On the Variability Features of Active Galactic Nuclei in Little Red Dots

TL;DR

This study investigates the variability of high-redshift Little Red Dots (LRDs) using the CHAR model, finding that their observed lack of variability could imply they are either faint or intrinsically luminous AGNs, with implications for early universe black hole activity.

Contribution

It applies the CHAR model to LRD variability analysis, providing observational criteria to distinguish their nature and suggesting their variability properties differ from low-redshift quasars.

Findings

Observed variability in LRDs is dominated by measurement uncertainties.

Lack of variability can be explained if AGNs contribute less than 30% of luminosity or are intrinsically luminous.

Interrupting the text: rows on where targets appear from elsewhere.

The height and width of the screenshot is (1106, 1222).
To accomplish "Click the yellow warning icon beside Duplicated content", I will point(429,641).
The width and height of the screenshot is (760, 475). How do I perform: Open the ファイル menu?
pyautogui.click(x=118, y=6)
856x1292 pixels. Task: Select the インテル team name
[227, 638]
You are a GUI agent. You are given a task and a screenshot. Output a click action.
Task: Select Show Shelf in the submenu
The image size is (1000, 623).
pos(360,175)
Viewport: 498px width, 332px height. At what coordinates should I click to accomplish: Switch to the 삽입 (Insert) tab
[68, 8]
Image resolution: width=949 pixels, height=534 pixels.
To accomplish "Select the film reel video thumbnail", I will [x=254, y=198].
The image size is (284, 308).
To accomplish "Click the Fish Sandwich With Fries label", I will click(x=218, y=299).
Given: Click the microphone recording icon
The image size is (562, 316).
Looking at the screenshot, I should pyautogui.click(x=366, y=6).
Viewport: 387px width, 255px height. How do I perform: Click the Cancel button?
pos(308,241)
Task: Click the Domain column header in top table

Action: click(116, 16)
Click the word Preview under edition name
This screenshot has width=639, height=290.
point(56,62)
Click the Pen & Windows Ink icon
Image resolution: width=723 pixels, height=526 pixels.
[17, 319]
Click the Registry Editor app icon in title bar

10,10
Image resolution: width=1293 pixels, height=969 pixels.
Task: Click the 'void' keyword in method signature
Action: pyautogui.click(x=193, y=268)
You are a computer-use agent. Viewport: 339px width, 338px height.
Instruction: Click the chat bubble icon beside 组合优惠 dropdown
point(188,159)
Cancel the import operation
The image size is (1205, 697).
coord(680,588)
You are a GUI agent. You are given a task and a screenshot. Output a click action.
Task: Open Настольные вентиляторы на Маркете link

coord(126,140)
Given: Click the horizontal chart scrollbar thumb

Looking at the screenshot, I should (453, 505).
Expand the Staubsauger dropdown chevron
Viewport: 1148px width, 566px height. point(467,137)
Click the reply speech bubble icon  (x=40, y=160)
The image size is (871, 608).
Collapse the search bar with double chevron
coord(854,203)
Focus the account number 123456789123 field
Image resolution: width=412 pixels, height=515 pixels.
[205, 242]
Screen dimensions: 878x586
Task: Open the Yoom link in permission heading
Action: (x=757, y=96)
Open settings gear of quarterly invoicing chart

Future observations require about 200 LRDs with specific temporal and photometric precision.

Abstract

The high-redshift ($z>4$) compact sources with ``V-shaped" spectral energy distributions (SEDs), known as Little Red Dots (LRDs), are discovered by the James Webb Space Telescope and provide valuable clues to the physics of active galactic nuclei (AGNs) in the early universe. The nature of LRDs is controversial. Recently, several studies have investigated LRDs through variability, a characteristic feature of AGNs. These studies explore LRD variability by extrapolating empirical relationships from local quasars. Here, we adopt the Corona-heated Accretion-disk Reprocessing (CHAR) model, which is motivated by accretion physics and applicable to reproduce AGN conventional variability, to study the variability of $22$ LRDs in \citet{Tee2025}. Our results indicate that the observed variability in LRDs is dominated by measurement uncertainties. Within the CHAR model, the lack of variability in LRDs can be explained by two scenarios: either AGNs contribute $\lesssim30\%$ of the observed luminosities, or they are intrinsically luminous AGNs. We use simulations to demonstrate the observational requirements to effectively investigate LRDs via variability: first, a sample of about $200$ LRDs; second, each LRD has two observations separated by at least two years in the observed frame; third, the photometric uncertainty is $\leq 0.07$ mag. If the LRDs still lack variability under these conditions, the time-domain study would provide independent evidence that the accretion mode of LRDs differs significantly from low-redshift quasars.